_Text section_:
*-*-*

In most volcanic hydrothermal systems, characteristic sequences of hydrothermal clays reveal fluid or gas conduits along faults and fractures that can also be detected from the air. To map these clays below the depth resolution of the AEM, down to about 3 kilometers (1.9 miles), an additional instrument was employed—one that senses variations in the magnetic properties of rocks. Clays are less magnetic than volcanic rocks, making this difference relatively easy to detect.
For several weeks, the helicopter flew back and forth across Yellowstone to measure variations in these electric and magnetic properties, in the process revealing clues about Yellowstone’s hydrothermal plumbing system. These techniques are highly effective in environments like Yellowstone, where strong contrasts in the electrical conductivity of cold groundwater, thermal fluids, and dry volcanic rocks can be exploited. Additionally, thermal fluids alter the rocks they pass through, turning rock into clay minerals which have low electrical resistivity and subdued magnetization. But flying the survey was only part of the challenge. Translating all that data into something tangible required years of painstaking work!

*-*-*

_Material_:
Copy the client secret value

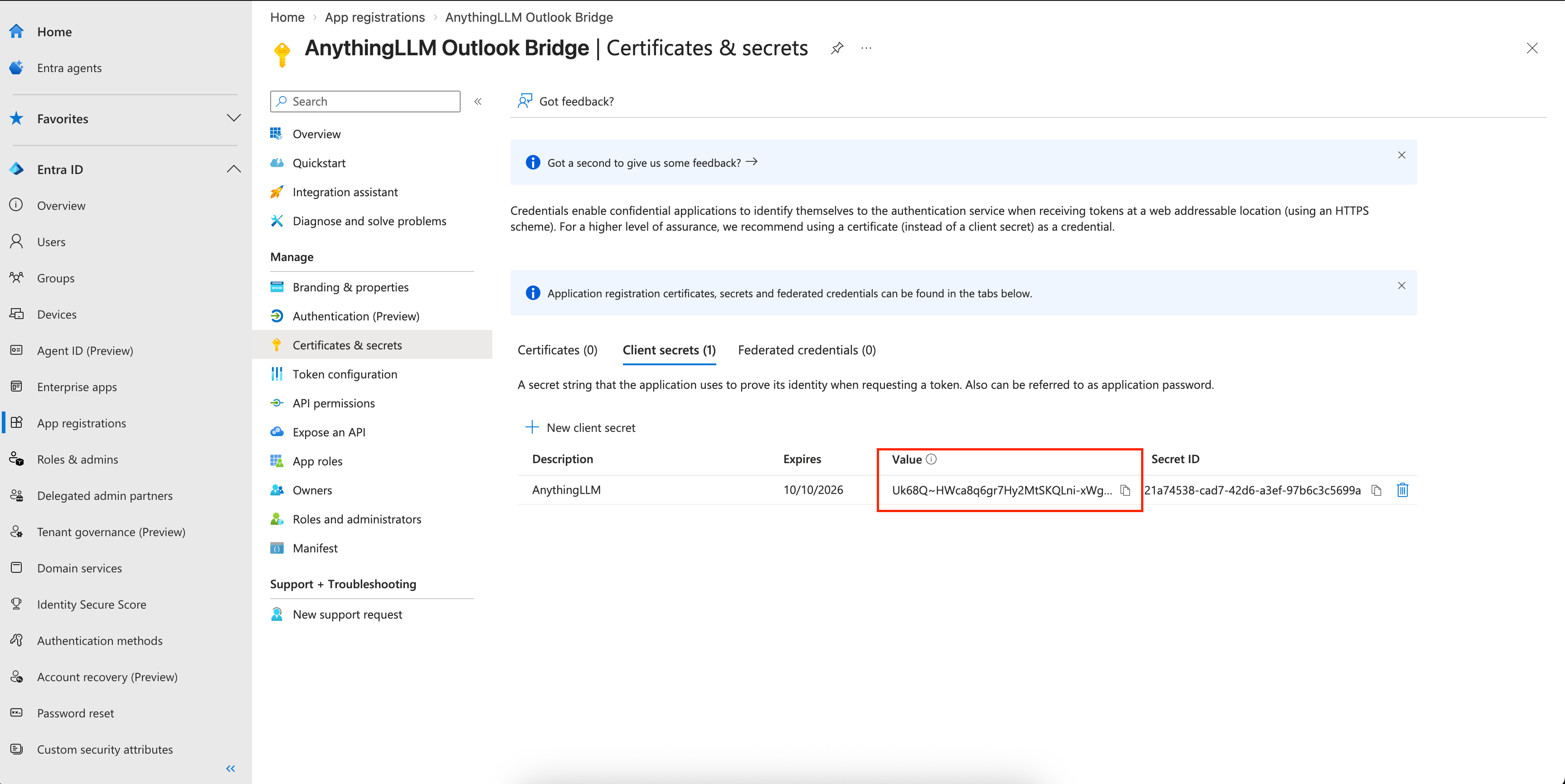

*-*-*

_Task details_: Repeat the Yellowstone survey text between "In most volcanic" and "easy to detect.", inclusive. Please rely only on the Yellowstone survey text for this.

_Written answer_:
In most volcanic hydrothermal systems, characteristic sequences of hydrothermal clays reveal fluid or gas conduits along faults and fractures that can also be detected from the air. To map these clays below the depth resolution of the AEM, down to about 3 kilometers (1.9 miles), an additional instrument was employed—one that senses variations in the magnetic properties of rocks. Clays are less magnetic than volcanic rocks, making this difference relatively easy to detect.